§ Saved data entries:
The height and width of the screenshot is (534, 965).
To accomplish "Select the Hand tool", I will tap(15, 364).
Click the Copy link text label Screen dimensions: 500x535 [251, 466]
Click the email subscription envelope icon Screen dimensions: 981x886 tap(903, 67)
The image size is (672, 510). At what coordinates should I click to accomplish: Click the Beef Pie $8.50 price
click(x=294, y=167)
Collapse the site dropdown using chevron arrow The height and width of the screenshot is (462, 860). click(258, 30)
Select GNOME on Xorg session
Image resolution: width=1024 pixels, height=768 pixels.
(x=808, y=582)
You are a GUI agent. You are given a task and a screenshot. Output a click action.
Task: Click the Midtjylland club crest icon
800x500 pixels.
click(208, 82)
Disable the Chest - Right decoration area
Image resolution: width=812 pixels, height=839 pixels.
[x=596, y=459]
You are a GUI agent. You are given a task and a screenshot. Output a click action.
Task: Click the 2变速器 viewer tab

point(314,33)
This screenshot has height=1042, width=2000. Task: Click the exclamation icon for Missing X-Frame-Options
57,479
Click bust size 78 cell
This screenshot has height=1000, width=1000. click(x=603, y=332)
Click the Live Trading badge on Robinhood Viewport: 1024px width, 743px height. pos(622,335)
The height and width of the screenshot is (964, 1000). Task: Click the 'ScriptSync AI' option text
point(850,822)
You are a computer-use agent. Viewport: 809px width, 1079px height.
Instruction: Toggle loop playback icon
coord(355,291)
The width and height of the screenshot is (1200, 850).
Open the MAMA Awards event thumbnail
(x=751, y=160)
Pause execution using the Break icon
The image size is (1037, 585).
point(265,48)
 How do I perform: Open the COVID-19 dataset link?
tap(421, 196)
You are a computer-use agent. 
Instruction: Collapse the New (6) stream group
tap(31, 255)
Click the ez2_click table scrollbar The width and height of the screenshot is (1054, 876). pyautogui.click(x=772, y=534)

§ Exercise brief: Could you copy every record above exactly as it appears?

§ Solution to the problem:
The height and width of the screenshot is (534, 965).
To accomplish "Select the Hand tool", I will tap(15, 364).
Click the Copy link text label Screen dimensions: 500x535 [251, 466]
Click the email subscription envelope icon Screen dimensions: 981x886 tap(903, 67)
The image size is (672, 510). At what coordinates should I click to accomplish: Click the Beef Pie $8.50 price
click(x=294, y=167)
Collapse the site dropdown using chevron arrow The height and width of the screenshot is (462, 860). click(258, 30)
Select GNOME on Xorg session
Image resolution: width=1024 pixels, height=768 pixels.
(x=808, y=582)
You are a GUI agent. You are given a task and a screenshot. Output a click action.
Task: Click the Midtjylland club crest icon
800x500 pixels.
click(208, 82)
Disable the Chest - Right decoration area
Image resolution: width=812 pixels, height=839 pixels.
[x=596, y=459]
You are a GUI agent. You are given a task and a screenshot. Output a click action.
Task: Click the 2变速器 viewer tab

point(314,33)
This screenshot has height=1042, width=2000. Task: Click the exclamation icon for Missing X-Frame-Options
57,479
Click bust size 78 cell
This screenshot has height=1000, width=1000. click(x=603, y=332)
Click the Live Trading badge on Robinhood Viewport: 1024px width, 743px height. pos(622,335)
The height and width of the screenshot is (964, 1000). Task: Click the 'ScriptSync AI' option text
point(850,822)
You are a computer-use agent. Viewport: 809px width, 1079px height.
Instruction: Toggle loop playback icon
coord(355,291)
The width and height of the screenshot is (1200, 850).
Open the MAMA Awards event thumbnail
(x=751, y=160)
Pause execution using the Break icon
The image size is (1037, 585).
point(265,48)
 How do I perform: Open the COVID-19 dataset link?
tap(421, 196)
You are a computer-use agent. 
Instruction: Collapse the New (6) stream group
tap(31, 255)
Click the ez2_click table scrollbar The width and height of the screenshot is (1054, 876). pyautogui.click(x=772, y=534)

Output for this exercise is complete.